シーズン中は毎週、試合があるのが当たり前になった昨今の女子ツアーでは、まず1年間を戦い続ける体力が必要になる。経験があまりない選手では、夏場や後半戦に入ってバテてしまうケースも少なくない。だが、今年は特別。トレーニングの時間も練習の時間も十分にあり、試合だけがないという状況だった。だから、シーズンに入っても、試合が“ルーティン”になっていない。若手の強みである“勢い”が生かせない。ベテランのしぶとさが生きてくる。
プロなのだから毎試合、ベストコンディションで戦うのがあたり前、という考え方もある。しかし1年間プレーしていれば、調子の波はあって当然だ。いい時に上位に入るのはもちろんだが、そうでない時にどれほど踏ん張れるかという部分に、選手の底力が表れる。

☆ ☆ ☆

> やること:
**1)** 本文の「プロなのだから毎試合」で始まる段落を、大事な点を残したまま短く書き直してください。
**2)** 本文では、今の女子ツアーでまず必要になるのは何だと言っていますか。
**3)** 本文の「シーズン中は毎週、試合がある」から「部分に、選手の底力が表れる。」までを、そのまま書き写してください。
この後の項目は使わなくてかまいません。

> データ項目:
☆ ☆ ☆

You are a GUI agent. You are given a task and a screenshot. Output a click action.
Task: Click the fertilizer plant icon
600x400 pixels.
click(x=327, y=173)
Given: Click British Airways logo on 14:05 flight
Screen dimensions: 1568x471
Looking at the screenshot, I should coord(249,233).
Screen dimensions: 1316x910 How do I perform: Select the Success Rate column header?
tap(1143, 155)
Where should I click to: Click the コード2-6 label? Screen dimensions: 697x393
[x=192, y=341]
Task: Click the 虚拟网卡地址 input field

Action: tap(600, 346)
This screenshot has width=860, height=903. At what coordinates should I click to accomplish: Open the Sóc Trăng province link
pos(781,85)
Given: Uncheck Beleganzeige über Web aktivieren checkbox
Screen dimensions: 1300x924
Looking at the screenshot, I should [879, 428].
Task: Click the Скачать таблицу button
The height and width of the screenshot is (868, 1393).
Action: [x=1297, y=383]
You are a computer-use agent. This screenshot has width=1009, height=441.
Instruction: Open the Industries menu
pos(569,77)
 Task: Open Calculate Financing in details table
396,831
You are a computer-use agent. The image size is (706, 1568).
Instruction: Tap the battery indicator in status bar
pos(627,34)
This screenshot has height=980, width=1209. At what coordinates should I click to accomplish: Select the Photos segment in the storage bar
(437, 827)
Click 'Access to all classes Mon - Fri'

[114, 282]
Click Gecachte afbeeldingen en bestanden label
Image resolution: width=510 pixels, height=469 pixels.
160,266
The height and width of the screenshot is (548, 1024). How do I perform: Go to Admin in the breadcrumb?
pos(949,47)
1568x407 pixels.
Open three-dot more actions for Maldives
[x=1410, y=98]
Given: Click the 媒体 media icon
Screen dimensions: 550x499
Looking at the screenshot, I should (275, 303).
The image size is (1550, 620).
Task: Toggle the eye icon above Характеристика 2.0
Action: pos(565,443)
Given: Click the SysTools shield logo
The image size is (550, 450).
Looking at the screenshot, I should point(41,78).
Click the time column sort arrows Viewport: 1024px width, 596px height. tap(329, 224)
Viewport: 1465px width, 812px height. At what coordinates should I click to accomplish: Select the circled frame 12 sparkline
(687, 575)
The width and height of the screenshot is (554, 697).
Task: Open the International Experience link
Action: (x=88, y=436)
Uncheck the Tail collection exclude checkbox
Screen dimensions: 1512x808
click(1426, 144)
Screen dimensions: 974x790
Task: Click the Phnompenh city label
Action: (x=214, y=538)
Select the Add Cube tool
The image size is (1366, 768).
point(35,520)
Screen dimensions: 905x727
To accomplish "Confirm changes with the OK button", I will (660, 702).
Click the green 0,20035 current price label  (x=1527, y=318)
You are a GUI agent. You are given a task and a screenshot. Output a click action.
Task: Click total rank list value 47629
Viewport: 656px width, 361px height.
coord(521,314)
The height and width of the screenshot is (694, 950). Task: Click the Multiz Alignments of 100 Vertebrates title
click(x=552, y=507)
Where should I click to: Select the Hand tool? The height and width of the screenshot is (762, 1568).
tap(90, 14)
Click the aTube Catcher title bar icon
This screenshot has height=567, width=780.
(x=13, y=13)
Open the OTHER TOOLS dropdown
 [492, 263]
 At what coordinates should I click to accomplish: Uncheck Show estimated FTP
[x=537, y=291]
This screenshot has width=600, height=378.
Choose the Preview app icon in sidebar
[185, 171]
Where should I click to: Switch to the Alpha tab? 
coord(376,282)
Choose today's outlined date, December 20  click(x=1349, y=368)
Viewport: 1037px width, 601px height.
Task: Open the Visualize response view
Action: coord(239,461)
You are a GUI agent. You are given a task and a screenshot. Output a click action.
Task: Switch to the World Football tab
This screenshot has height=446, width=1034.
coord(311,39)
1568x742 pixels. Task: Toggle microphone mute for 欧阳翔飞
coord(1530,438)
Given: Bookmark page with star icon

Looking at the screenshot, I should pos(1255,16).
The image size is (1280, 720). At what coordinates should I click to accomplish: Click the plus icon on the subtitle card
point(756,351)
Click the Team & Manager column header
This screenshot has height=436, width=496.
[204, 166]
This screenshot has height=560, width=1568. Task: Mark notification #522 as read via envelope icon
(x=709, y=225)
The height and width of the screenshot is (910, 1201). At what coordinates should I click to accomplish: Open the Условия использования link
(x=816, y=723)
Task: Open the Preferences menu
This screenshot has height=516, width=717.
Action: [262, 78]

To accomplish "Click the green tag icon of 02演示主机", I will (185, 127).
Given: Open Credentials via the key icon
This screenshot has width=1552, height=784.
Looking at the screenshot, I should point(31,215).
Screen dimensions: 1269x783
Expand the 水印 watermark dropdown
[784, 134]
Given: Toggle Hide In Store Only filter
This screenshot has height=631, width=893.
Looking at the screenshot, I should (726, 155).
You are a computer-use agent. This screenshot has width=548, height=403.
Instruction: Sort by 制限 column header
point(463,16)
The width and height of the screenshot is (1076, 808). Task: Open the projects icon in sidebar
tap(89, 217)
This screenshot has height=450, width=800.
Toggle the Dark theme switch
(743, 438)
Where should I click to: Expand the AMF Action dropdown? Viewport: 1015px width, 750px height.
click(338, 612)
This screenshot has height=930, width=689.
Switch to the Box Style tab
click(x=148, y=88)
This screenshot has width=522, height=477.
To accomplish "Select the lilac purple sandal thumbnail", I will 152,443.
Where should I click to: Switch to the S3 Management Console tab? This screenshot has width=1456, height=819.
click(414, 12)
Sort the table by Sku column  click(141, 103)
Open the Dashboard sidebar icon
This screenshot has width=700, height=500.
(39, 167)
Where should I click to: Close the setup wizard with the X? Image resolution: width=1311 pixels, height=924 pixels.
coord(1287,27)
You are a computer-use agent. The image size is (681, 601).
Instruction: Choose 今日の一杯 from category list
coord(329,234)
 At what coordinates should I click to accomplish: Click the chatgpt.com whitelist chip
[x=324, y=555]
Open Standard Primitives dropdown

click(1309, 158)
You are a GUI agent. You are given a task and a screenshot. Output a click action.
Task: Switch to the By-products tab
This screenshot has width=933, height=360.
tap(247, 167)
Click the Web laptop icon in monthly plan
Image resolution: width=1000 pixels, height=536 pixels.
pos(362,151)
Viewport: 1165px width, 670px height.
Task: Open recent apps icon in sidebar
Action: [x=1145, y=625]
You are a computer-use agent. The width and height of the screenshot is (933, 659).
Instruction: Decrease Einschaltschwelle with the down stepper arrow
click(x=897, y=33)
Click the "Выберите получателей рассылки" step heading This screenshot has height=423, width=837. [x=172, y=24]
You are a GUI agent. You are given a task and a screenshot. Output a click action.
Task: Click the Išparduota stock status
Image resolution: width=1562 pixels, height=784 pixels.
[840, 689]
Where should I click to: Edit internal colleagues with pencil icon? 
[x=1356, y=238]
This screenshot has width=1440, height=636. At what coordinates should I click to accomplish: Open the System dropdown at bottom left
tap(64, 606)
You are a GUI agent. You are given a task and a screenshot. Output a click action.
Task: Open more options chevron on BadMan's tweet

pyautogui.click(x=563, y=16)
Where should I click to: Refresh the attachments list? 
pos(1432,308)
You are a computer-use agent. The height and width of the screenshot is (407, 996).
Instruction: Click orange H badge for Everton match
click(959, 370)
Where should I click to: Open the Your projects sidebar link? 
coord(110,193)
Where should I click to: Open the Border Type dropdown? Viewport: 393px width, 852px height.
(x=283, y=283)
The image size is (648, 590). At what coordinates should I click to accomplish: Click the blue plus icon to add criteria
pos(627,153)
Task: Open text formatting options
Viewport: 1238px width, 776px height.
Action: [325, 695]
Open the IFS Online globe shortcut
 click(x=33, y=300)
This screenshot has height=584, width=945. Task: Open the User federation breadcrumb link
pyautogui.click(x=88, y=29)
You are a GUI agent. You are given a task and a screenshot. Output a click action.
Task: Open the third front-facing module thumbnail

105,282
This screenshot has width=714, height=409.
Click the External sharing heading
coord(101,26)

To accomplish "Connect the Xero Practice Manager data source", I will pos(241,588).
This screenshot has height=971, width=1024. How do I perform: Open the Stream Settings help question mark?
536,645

☆ ☆ ☆

> 答え:
**1)** プロは毎試合ベストの状態で戦うのが当然という考えもあるが、1年間プレーすれば調子の波はあって当たり前だ。いい時に上位に入るのはもちろん、そうでない時にどれだけ踏ん張れるかに選手の底力が出る。

**2)** 1年間を戦い続ける体力です。

**3)**
シーズン中は毎週、試合があるのが当たり前になった昨今の女子ツアーでは、まず1年間を戦い続ける体力が必要になる。経験があまりない選手では、夏場や後半戦に入ってバテてしまうケースも少なくない。だが、今年は特別。トレーニングの時間も練習の時間も十分にあり、試合だけがないという状況だった。だから、シーズンに入っても、試合が“ルーティン”になっていない。若手の強みである“勢い”が生かせない。ベテランのしぶとさが生きてくる。
プロなのだから毎試合、ベストコンディションで戦うのがあたり前、という考え方もある。しかし1年間プレーしていれば、調子の波はあって当然だ。いい時に上位に入るのはもちろんだが、そうでない時にどれほど踏ん張れるかという部分に、選手の底力が表れる。